· 2 min de leituraNeste Costa do Marfim vs Noruega analiso os principais momentos táticos, desempenhos individuais e pontos de viragem da partida.
Jogo equilibrado no papel e que dentro de campo confirmou isso durante largos períodos. Duas seleções com armas diferentes: a Costa do Marfim com mais volume coletivo, mais gente envolvida, e a Noruega com momentos de qualidade individual capazes de decidir tudo num instante.
A primeira parte foi muito fechada durante bastante tempo. As duas equipas respeitaram-se muito, quase em demasia. Pouco risco, muita organização e uma sensação constante de que ninguém queria ser a primeira a errar.
A Costa do Marfim até parecia ligeiramente mais confortável. Tinha mais bola em certos momentos, conseguia circular melhor, e defensivamente estava muito sólida. Não deixava a Noruega jogar por dentro e isso tirava muito do jogo deles, principalmente de Ødegaard, que esteve muito apagado durante grande parte da primeira parte.
Mas também havia um problema claro: faltava perigo. Chegava a zonas interessantes, principalmente pelo lado de Pépé, mas a definição falhava sempre. Ou o remate saía torto, ou a decisão era a errada.
Do lado da Noruega, a dificuldade era outra. Não conseguia ligar jogo pelo centro e insistia muito em jogar por fora, muitas vezes de forma previsível. Sørloth aberto na direita continuava a ser uma ideia estranha, e isso limitava bastante o ataque.
Ainda assim, bastou um momento para mudar tudo. Aos 39’, Ødegaard finalmente aparece. Recebe, levanta a cabeça e encontra Nusa numa situação de um para um. Nusa parte para cima do defesa, ginga, puxa para dentro e remata em arco, daqueles remates que não dão hipótese. A bola entra no ângulo. Um golo de talento puro, praticamente criado do nada.
E isso muda completamente o jogo. A Noruega ganha confiança e, logo a seguir, quase amplia. Sørloth cruza, ganha no ar, a bola sobra para Haaland, e só um corte de Sangaré impede o segundo golo. Foi ali um momento em que o jogo podia ter fugido.
Na segunda parte, a reação da Costa do Marfim foi clara. Subiu linhas, começou a pressionar mais alto e empurrou a Noruega para trás. Já não era só posse, era presença ofensiva real.

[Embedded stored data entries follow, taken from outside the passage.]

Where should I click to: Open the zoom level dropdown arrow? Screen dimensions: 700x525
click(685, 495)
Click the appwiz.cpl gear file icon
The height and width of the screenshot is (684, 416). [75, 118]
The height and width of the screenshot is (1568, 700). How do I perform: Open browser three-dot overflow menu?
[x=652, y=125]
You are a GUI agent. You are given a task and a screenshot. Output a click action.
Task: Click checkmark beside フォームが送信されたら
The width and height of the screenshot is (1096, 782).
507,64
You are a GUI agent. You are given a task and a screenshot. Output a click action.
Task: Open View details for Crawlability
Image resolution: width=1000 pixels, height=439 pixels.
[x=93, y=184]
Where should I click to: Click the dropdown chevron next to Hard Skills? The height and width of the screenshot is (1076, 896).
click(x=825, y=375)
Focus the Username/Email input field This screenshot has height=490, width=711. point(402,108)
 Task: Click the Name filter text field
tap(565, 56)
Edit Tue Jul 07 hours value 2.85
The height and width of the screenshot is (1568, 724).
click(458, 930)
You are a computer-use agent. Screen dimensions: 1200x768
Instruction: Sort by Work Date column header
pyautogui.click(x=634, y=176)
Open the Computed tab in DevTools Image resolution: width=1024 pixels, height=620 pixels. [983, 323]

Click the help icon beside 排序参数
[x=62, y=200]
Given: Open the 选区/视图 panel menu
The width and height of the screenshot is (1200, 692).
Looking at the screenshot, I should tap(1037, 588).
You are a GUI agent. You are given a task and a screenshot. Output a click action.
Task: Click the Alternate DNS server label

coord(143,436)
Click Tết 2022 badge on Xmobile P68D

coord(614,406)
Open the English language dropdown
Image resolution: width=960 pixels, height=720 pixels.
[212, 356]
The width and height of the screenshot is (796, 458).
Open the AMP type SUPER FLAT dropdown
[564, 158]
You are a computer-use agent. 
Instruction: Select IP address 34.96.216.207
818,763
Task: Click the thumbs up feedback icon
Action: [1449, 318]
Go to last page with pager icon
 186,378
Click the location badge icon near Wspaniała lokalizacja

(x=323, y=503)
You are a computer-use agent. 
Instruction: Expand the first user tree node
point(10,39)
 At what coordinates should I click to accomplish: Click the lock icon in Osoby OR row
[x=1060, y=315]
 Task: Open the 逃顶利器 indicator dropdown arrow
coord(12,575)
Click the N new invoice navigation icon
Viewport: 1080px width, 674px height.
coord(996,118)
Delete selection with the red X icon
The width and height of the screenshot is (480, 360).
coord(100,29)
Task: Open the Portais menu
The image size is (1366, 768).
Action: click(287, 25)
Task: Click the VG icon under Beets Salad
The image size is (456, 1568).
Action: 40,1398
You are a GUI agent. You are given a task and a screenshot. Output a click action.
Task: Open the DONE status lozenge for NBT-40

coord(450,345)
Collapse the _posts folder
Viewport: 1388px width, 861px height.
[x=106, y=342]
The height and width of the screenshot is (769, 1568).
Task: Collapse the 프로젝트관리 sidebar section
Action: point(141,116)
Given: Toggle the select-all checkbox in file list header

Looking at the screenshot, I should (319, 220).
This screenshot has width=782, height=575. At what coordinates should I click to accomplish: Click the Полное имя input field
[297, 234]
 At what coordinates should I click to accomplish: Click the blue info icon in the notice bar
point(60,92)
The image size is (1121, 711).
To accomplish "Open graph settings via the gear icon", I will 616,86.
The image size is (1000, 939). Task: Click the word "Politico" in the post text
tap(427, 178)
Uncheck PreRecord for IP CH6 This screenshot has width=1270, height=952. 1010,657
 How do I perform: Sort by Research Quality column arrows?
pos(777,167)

Pépé começou a aparecer mais, Diallo também, e o jogo passou a ser jogado muito mais perto da área norueguesa. A Noruega, por sua vez, aceitou baixar e tentar sair em transição.
E o empate surge com naturalidade aos 74’. Jogada bem construída, combinação entre Pépé e Diallo, com Diallo a receber já dentro da área. Ødegaard tenta acompanhar, mas não consegue travar. Diallo conduz, puxa para dentro e remata colocado. Um golo muito bem trabalhado individualmente, mas que nasce de uma boa ligação coletiva.
Com o empate, o jogo volta a abrir. A Noruega percebe que precisa de mais e começa a subir novamente. Ødegaard cresce, aparece mais no jogo, começa a ligar melhor os ataques.
E isso faz a diferença. Aos 86’, jogada rápida, Bobb encontra Ødegaard na desmarcação, e ele, com calma, oferece praticamente o golo a Haaland. Passe simples para o centro da área e Haaland encosta. Não foi bonito, até pareceu que podia falhar, mas o mais importante é que entrou.
Até ao fim, a Costa do Marfim ainda tentou tudo. Empurrou, cruzou, arriscou. E esteve perto, num livre de Diallo já nos descontos, mas Nyland responde com uma grande defesa.
Pós-jogo
Vitória muito à imagem da Noruega: nem sempre brilhante, mas extremamente eficaz quando teve as suas oportunidades. Aproveitou os momentos certos e teve nos seus jogadores-chave a diferença.
Já a Costa do Marfim fez um jogo interessante, teve fases de controlo, mas voltou a pecar na definição. E em mata-mata, isso paga-se caro.